Because wine is more than a beverage
Most of my friends know less than Jon Snow about wine, so swirling the glass, sniffing the wine and looking at it, makes we look like expert. And I am not one. But still, everybody ask me advices about wine. Well, everybody excepts who really knows wine.
Luckily I don’t go around the social gatherings where people really knows what we are talking about, the ones where sommeliers and wine experts abound, and where I would relentlessly flushed out as an incompetent. But if you want to know the basics of swirling, to stand apart from the usual goofball, here there are the 7 steps you need to know to show off your “winyness”:
Understudy your role
Firstly, start asking your self why you should swirl the wine glass: knowing what you are doing it’s always a good start. And there can always be somebody asking you – genuinely or maliciously – the meaning of that gesture. In that case, tell them swirling helps to aerate the wine and to support the rise of the aromas and bouquets to the nose, using the volatility of alcohol.
How to do it right
Never emphasize the gesture taking the glumly attitude of an expert. And NEVER and EVER exaggerate the movement using the shoulder and the elbow. Just give two or three twitches using your wrist. The best would be doing it without interrupting your conversation. You would look like an experienced wine taster!
Wait, not yet! Don’t be impatient
First, you have to smell the wine when it’s still. After swirling the wine, you will notice different aromas.
At a certain point, stop
Aerating a closed wine will greatly improve its taste, but you should stop at a certain point.
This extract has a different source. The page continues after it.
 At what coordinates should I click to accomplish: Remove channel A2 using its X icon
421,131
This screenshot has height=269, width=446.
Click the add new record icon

But even if you swirl it for hours, an awful wine will still be terrible.
I said stop!
Careful, if you keep swirling that glass, your friends will start questioning the quality of that wine, and they can even be annoyed after all that spinning.
Enough, I said!
Who is talking to you, what they should think? That you are more interested in the glass than in their conversation?
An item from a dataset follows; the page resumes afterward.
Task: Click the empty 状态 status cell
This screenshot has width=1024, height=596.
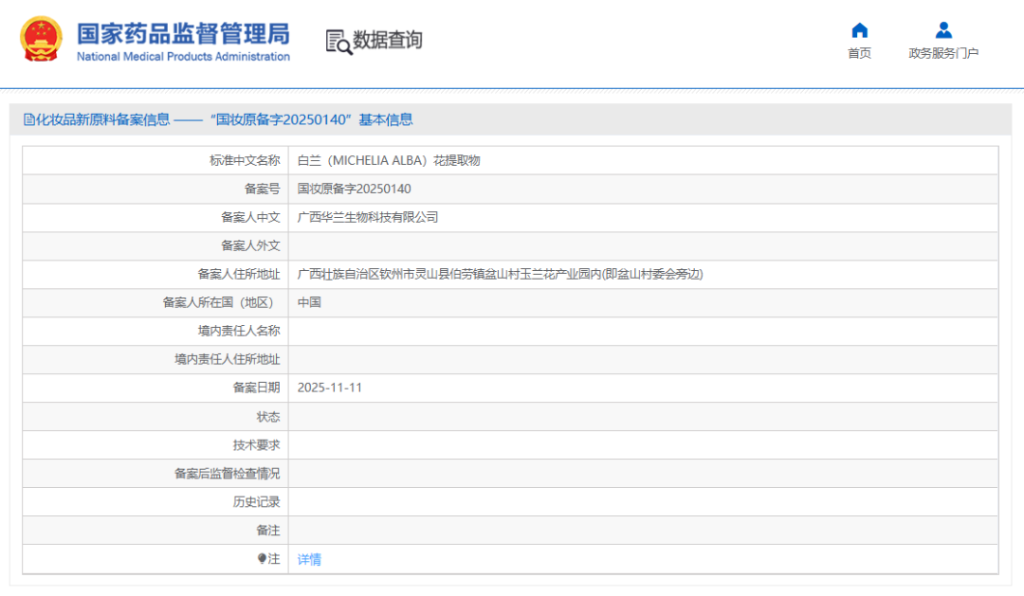Action: point(474,416)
NEVER with a sparkling wine!
I should not even say this: swirling a sparkling wine is a murder! It removes the carbonation and causes the wine to go flat.
Bonus: how to recover from a desperate situation
In social gathering there is an awful unwritten rule that you stand up at the expense of someone else. Everybody waits for an unfortunate person to make a faux pas, to jeer him or her with malicious jokes, and go up in the social consideration for a little while. So, never lower your guard because there will probably someone nearby ready to take advantage of your mistakes. But this evening you can’t really stay focused because you have something on your mind. And you keep swirling the glass two or three times more than needed, a petty vulture will pitilessly say: “My friend, after all that swirling, have you been able to quantify the centrifugal force of that wine or you need a couple of rotations more?” In that moment stay calm and turn the situation around: “I am sorry my dear. I was trying to remove this bothersome scent of stables but probably I was wrong. It is not the wine but your breath”.
And that’s how you finish a social vulture.